Les représentants des pays africains à cette cérémonie, notamment l’ambassadeur d’Ethiopie, M. Tefera Derbew Yiman, ont unanimement salué la construction des lignes de chemin de fer comme Addis-AbebaDjibouti, Mombasa-Naïrobi ou Abuja-Kaduna, avec l’aide de la Chine. Des infrastructures qui sont, aujourd’hui, un véritable moteur économique pour les Etats, ayant boosté le transport et créé des milliers d’emplois, tout en restant un levier essentiel pour l’intégration régionale, le commerce et l’industrialisation du continent.
Une immersion dans la Chine sauvage
Pour relier Lhassa à Xining, le groupe des journalistes africains a expérimenté un voyage à bord d’un train wagonlit immatriculé Y840 sur cette ligne de chemin de fer. Durant 21 h de traversée faite de moments de veille et de somnolence, le train a parcouru des monts vertigineux avec parfois des pics couverts de glace, des vallées à perte de vue, des champs de colza, des lacs salés, des vaches et moutons paissant paisiblement, avec au loin des bergers à côté des tentes établies, mais aussi des réserves naturelles comprenant des animaux parmi lesquels des antilopes, des ânes sauvages avançant librement dans ce climat rude des montagnes.
Parfois, on apercevait des ouvriers à l’œuvre sur des routes en chantier, des éoliennes balançant les bras au gré du vent, des pylônes électriques, des antennes fièrement dressées et des camions convoyant du matériel, pour la construction et la rénovation des infrastructures dans cet endroit isolé du monde.

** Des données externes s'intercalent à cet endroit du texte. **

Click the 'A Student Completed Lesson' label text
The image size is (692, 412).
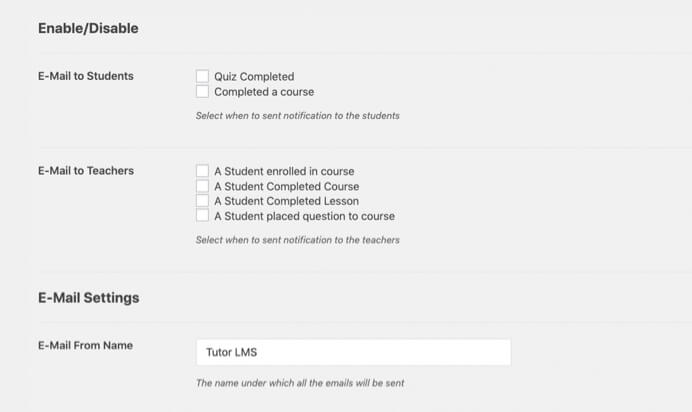(x=286, y=201)
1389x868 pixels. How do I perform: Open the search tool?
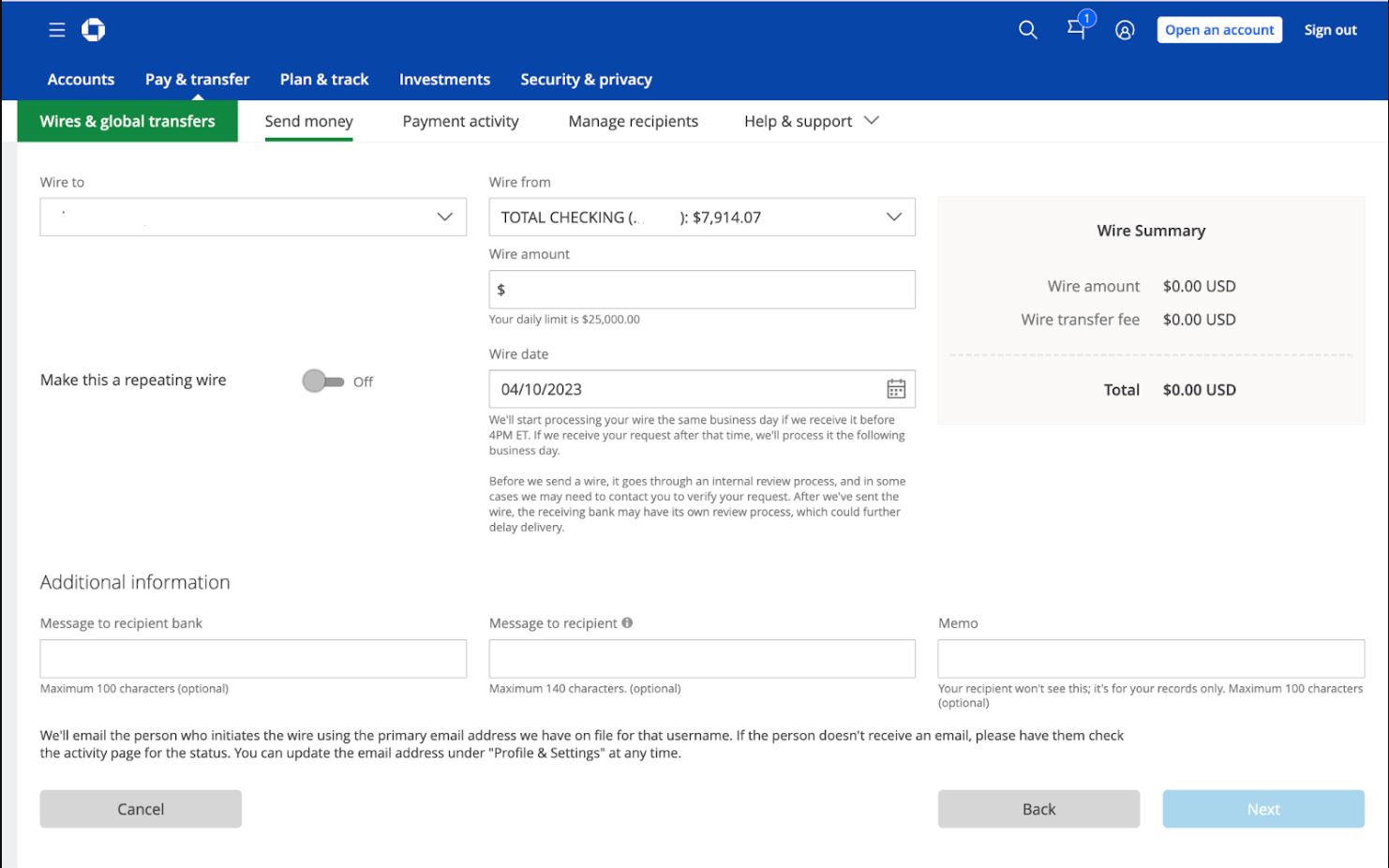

Une pluie bienfaisante, précédant un arc-en-ciel géant, a émerveillé les voyageurs comme un bon présage. Sauf que, au cours de la montée du train dans les tunnels, notamment du mont Kunlun (4767m), ou celui de Fenghuoshan (plus haut tunnel ferroviaire au monde avec 4905m), les systèmes d’alimentation en oxygène à bord du train ont dû être activés tant, l’atmosphère était suffocante, propice au vertige, aux maux de tête et aux vomissements.
Une équipe de médecins veillant au grain. C’est avec un ouf de soulagement que le groupe a accueilli, à l’aube du jeudi 25 juin, l’arrivée du train à la gare de Xining. Le temps de visiter le monastère de Kumbum et le groupe Shengyuan Tapis, une société de fabrication de tapis de luxe, les journalistes et leurs encadreurs ont pris le chemin de l’aéroport pour Pékin. Ce voyage aura été un parcours de combattant, mais aussi une immersion exaltante dans une Chine sauvage où la grandeur de la nature invite à la communion avec soi-même.